Use this information to generate the Matter QR code at the following address:
https://thekuwayama.github.io/matter_qrcode_generator
You can use the QR-Code in the following picture, the commissioning parameters should be the same for you if you use the exact same firmware without any modification and no custom passcode has been set.

Control from Home Assistant
Once you have the Matter commissioning QR code, add the device to Home Assistant. Refer to the chapter Adding a new Matter device to Home Assistant in my previous Matter tutorial for a step-by-step guide on this procedure.
Once commissioned, the device appears in Home Assistant as a dimmable light. You can control:
- the on/off state using the toggle button
- the brightness using the slider (0% to 100%)

Changes are reflected instantly on the COB LED.
Button and factory reset
The XIAO ESP32-C5 boot button (GPIO28) is registered as a Matter action button in the firmware. It supports two behaviors depending on how long it is pressed:
- Short press — toggles the COB LED on/off, identical to using the toggle button in Home Assistant.

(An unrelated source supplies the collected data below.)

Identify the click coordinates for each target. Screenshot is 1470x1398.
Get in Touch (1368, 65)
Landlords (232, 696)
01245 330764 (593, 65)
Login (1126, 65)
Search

- Long press (5 seconds) — triggers a factory reset. All Matter commissioning data (fabrics, network credentials) is erased from flash and the device reboots in commissioning mode, ready to be paired again.
Note that the factory reset only erases Matter commissioning data. The firmware itself is not affected — you do not need to reflash the device.